--- ACTIVITY ---
Where a record holds a picture, leave the picture out; otherwise repeat every record exactly.

--- EXERCISE DATA ---
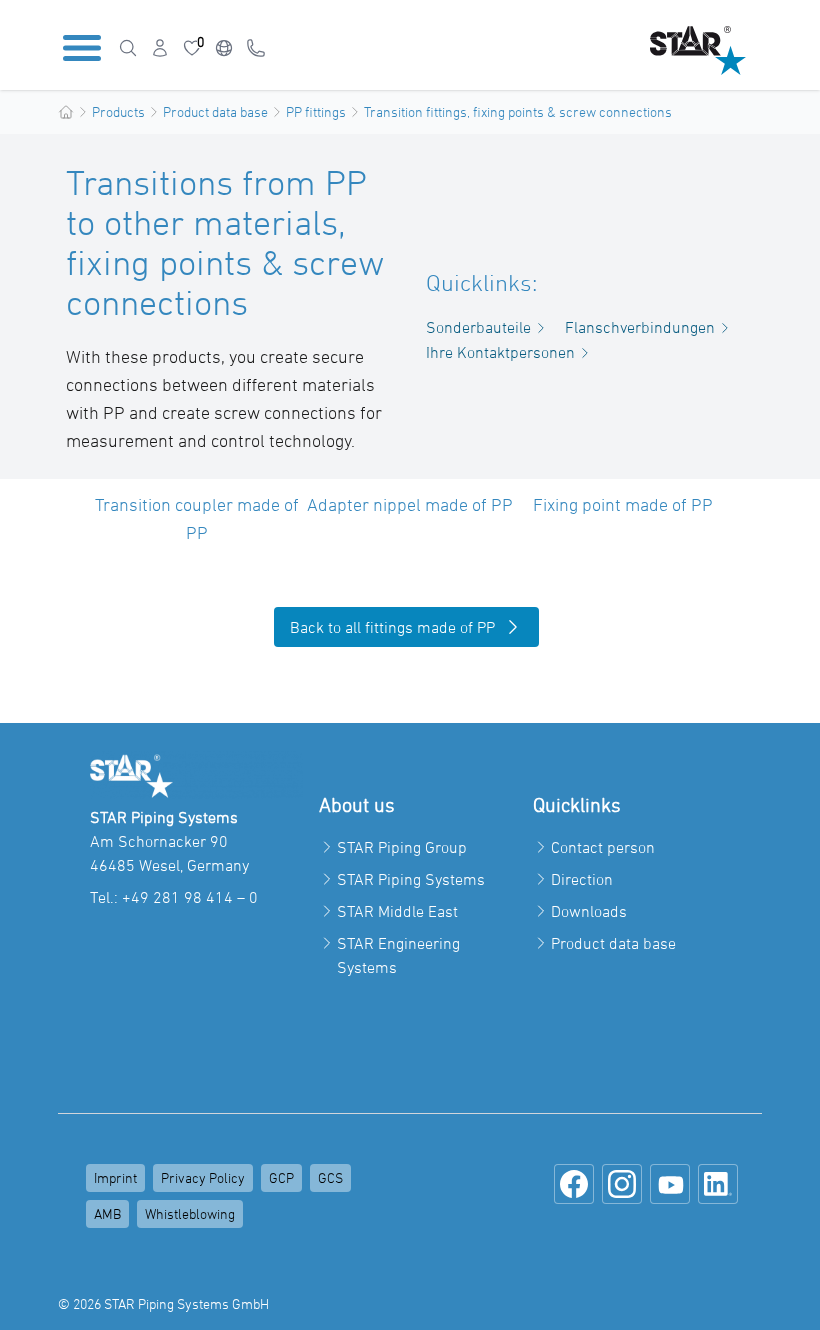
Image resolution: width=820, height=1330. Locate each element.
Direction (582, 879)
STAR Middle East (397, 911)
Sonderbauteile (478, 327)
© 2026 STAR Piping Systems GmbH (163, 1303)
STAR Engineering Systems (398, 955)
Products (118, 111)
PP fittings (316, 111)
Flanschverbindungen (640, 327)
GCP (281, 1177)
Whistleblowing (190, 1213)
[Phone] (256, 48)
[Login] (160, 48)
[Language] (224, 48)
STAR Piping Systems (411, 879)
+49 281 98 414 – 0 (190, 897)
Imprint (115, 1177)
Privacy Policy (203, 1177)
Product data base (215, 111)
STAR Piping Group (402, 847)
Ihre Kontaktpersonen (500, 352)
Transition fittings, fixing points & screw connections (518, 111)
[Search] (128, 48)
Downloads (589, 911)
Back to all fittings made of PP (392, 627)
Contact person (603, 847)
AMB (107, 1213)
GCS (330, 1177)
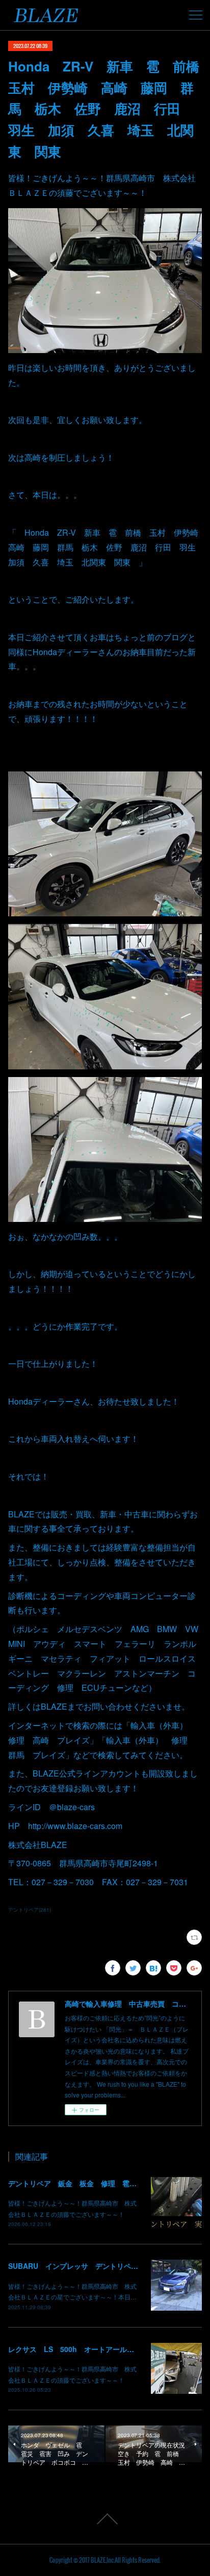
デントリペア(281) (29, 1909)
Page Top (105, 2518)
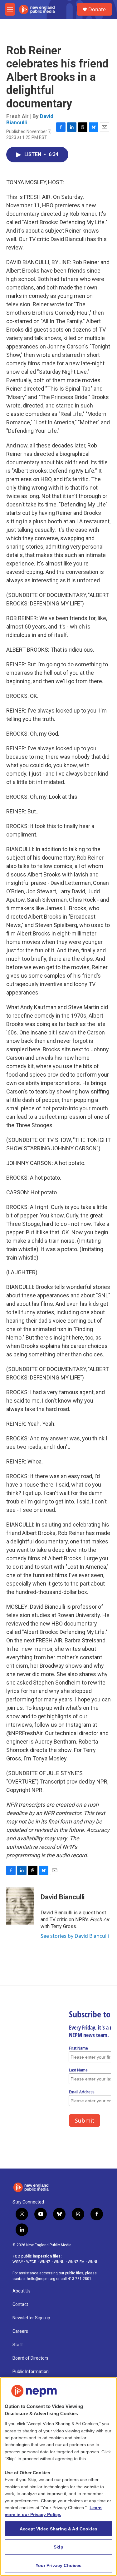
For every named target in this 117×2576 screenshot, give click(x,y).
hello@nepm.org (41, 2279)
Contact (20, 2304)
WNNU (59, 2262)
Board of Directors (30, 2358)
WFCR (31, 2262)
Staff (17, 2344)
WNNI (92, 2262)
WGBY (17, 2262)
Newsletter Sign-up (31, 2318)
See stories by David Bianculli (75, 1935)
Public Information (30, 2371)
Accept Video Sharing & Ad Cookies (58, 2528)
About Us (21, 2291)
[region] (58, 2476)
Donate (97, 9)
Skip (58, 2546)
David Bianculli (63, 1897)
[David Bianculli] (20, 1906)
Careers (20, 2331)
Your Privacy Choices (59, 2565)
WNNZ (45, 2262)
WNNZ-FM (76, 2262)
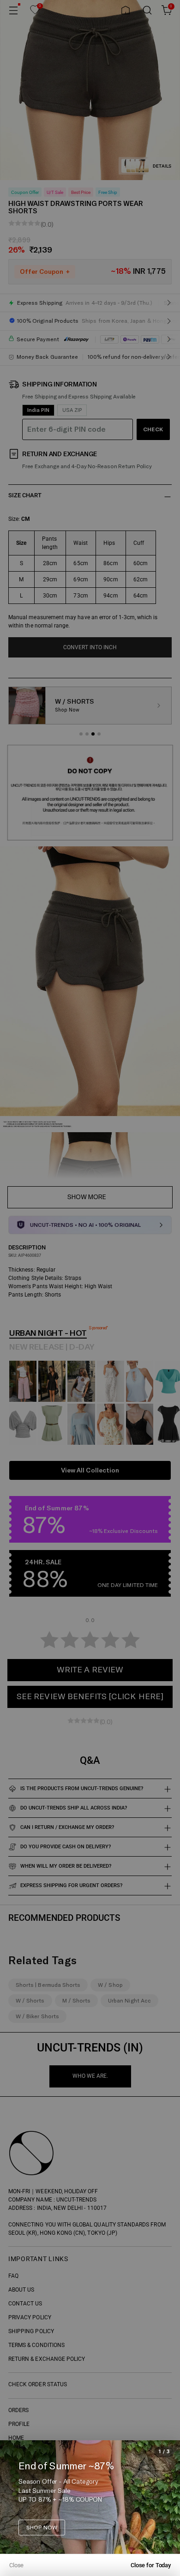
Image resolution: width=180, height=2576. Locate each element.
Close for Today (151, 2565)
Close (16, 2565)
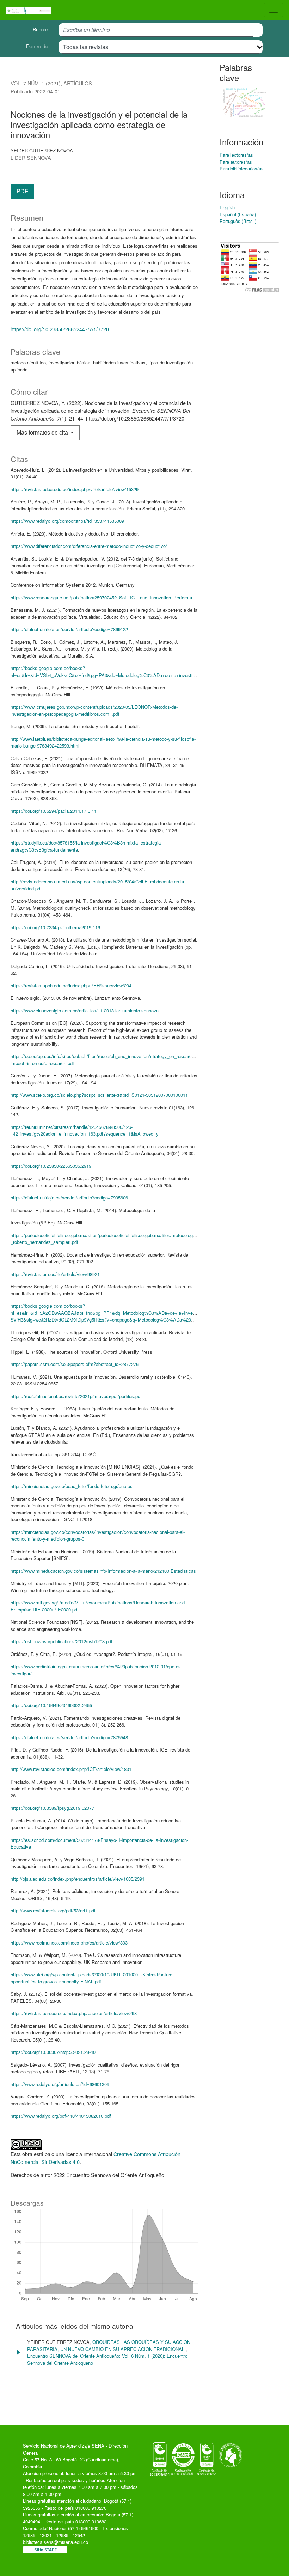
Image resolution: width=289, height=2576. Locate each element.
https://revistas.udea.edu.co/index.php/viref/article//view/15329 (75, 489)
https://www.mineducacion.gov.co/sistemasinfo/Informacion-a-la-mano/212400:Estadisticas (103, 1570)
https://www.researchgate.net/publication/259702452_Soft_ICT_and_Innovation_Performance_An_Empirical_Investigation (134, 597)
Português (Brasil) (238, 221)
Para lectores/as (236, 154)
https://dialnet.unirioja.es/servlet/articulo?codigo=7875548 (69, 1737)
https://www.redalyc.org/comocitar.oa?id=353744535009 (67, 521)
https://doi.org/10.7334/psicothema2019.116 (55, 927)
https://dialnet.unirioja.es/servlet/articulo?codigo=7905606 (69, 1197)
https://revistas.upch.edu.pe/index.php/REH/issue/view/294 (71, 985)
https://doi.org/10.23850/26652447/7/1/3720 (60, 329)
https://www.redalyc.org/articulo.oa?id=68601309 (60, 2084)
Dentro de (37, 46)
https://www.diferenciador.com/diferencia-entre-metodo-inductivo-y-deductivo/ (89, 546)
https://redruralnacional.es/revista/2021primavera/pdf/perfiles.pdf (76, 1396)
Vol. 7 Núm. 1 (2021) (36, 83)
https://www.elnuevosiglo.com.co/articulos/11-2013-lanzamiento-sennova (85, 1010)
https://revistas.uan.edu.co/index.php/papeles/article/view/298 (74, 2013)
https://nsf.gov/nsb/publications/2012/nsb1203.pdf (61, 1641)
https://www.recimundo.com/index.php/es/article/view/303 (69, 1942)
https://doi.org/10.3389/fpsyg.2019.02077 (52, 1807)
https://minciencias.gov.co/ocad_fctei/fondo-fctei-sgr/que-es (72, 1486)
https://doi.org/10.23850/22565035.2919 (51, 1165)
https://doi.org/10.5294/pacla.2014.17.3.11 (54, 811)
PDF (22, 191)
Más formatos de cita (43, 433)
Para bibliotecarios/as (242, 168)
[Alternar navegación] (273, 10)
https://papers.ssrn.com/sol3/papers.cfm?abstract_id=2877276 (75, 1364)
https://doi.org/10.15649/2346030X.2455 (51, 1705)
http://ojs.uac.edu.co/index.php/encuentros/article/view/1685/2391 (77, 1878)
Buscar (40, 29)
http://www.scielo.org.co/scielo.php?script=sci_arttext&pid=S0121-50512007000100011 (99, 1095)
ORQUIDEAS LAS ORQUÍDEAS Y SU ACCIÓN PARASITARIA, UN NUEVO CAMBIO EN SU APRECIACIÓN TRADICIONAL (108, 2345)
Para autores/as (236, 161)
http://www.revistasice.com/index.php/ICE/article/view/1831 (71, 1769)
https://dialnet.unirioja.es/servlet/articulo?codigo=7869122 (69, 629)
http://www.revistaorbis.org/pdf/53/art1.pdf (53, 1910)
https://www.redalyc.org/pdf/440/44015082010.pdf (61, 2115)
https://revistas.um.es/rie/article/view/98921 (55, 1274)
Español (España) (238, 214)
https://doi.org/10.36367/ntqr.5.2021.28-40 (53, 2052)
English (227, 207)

--- RESPONSE TO THIS EXERCISE ---
Image resolution: width=820, height=1330. Locate each element.
Direction (582, 879)
STAR Middle East (397, 911)
Sonderbauteile (478, 327)
© 2026 STAR Piping Systems GmbH (163, 1303)
STAR Engineering Systems (398, 955)
Products (118, 111)
PP fittings (316, 111)
Flanschverbindungen (640, 327)
GCP (281, 1177)
Whistleblowing (190, 1213)
[Phone] (256, 48)
[Login] (160, 48)
[Language] (224, 48)
STAR Piping Systems (411, 879)
+49 281 98 414 – 0 (190, 897)
Imprint (115, 1177)
Privacy Policy (203, 1177)
Product data base (215, 111)
STAR Piping Group (402, 847)
Ihre Kontaktpersonen (500, 352)
Transition fittings, fixing points & screw connections (518, 111)
[Search] (128, 48)
Downloads (589, 911)
Back to all fittings made of PP (392, 627)
Contact person (603, 847)
AMB (107, 1213)
GCS (330, 1177)
デントリペア(281) (29, 1909)
Page Top (105, 2518)
For every named target in this 117×2576 screenshot, give click(x,y).
hello@nepm.org (41, 2279)
Contact (20, 2304)
WNNU (59, 2262)
Board of Directors (30, 2358)
WFCR (31, 2262)
Staff (17, 2344)
WNNI (92, 2262)
WGBY (17, 2262)
Newsletter Sign-up (31, 2318)
See stories by David Bianculli (75, 1935)
Public Information (30, 2371)
Accept Video Sharing & Ad Cookies (58, 2528)
About Us (21, 2291)
[region] (58, 2476)
Donate (97, 9)
Skip (58, 2546)
David Bianculli (63, 1897)
[David Bianculli] (20, 1906)
Careers (20, 2331)
Your Privacy Choices (59, 2565)
WNNZ (45, 2262)
WNNZ-FM (76, 2262)
Image resolution: width=180, height=2576. Locate each element.
Close for Today (151, 2565)
Close (16, 2565)
Image resolution: width=289, height=2576. Locate each element.
https://revistas.udea.edu.co/index.php/viref/article//view/15329 (75, 489)
https://www.mineducacion.gov.co/sistemasinfo/Informacion-a-la-mano/212400:Estadisticas (103, 1570)
https://www.researchgate.net/publication/259702452_Soft_ICT_and_Innovation_Performance_An_Empirical_Investigation (134, 597)
Português (Brasil) (238, 221)
Para lectores/as (236, 154)
https://dialnet.unirioja.es/servlet/articulo?codigo=7875548 (69, 1737)
https://www.redalyc.org/comocitar.oa?id=353744535009 (67, 521)
https://doi.org/10.7334/psicothema2019.116 (55, 927)
https://dialnet.unirioja.es/servlet/articulo?codigo=7905606 (69, 1197)
https://revistas.upch.edu.pe/index.php/REH/issue/view/294 (71, 985)
https://doi.org/10.23850/26652447/7/1/3720 (60, 329)
https://www.redalyc.org/articulo.oa?id=68601309 (60, 2084)
Dentro de (37, 46)
https://www.diferenciador.com/diferencia-entre-metodo-inductivo-y-deductivo/ (89, 546)
https://redruralnacional.es/revista/2021primavera/pdf/perfiles.pdf (76, 1396)
Vol. 7 Núm. 1 (2021) (36, 83)
https://www.elnuevosiglo.com.co/articulos/11-2013-lanzamiento-sennova (85, 1010)
https://revistas.uan.edu.co/index.php/papeles/article/view/298 (74, 2013)
https://nsf.gov/nsb/publications/2012/nsb1203.pdf (61, 1641)
https://www.recimundo.com/index.php/es/article/view/303 (69, 1942)
https://doi.org/10.3389/fpsyg.2019.02077 (52, 1807)
https://minciencias.gov.co/ocad_fctei/fondo-fctei-sgr/que-es (72, 1486)
https://doi.org/10.23850/22565035.2919 (51, 1165)
https://doi.org/10.5294/pacla.2014.17.3.11 (54, 811)
PDF (22, 191)
Más formatos de cita (43, 433)
Para bibliotecarios/as (242, 168)
[Alternar navegación] (273, 10)
https://papers.ssrn.com/sol3/papers.cfm?abstract_id=2877276 (75, 1364)
https://doi.org/10.15649/2346030X.2455 (51, 1705)
http://ojs.uac.edu.co/index.php/encuentros/article/view/1685/2391 (77, 1878)
Buscar (40, 29)
http://www.scielo.org.co/scielo.php?script=sci_arttext&pid=S0121-50512007000100011 (99, 1095)
ORQUIDEAS LAS ORQUÍDEAS Y SU ACCIÓN PARASITARIA, UN NUEVO CAMBIO EN SU APRECIACIÓN TRADICIONAL (108, 2345)
Para autores/as (236, 161)
http://www.revistasice.com/index.php/ICE/article/view/1831 (71, 1769)
https://dialnet.unirioja.es/servlet/articulo?codigo=7869122 (69, 629)
http://www.revistaorbis.org/pdf/53/art1.pdf (53, 1910)
https://www.redalyc.org/pdf/440/44015082010.pdf (61, 2115)
https://revistas.um.es/rie/article/view/98921 (55, 1274)
Español (España) (238, 214)
https://doi.org/10.36367/ntqr.5.2021.28-40 (53, 2052)
English (227, 207)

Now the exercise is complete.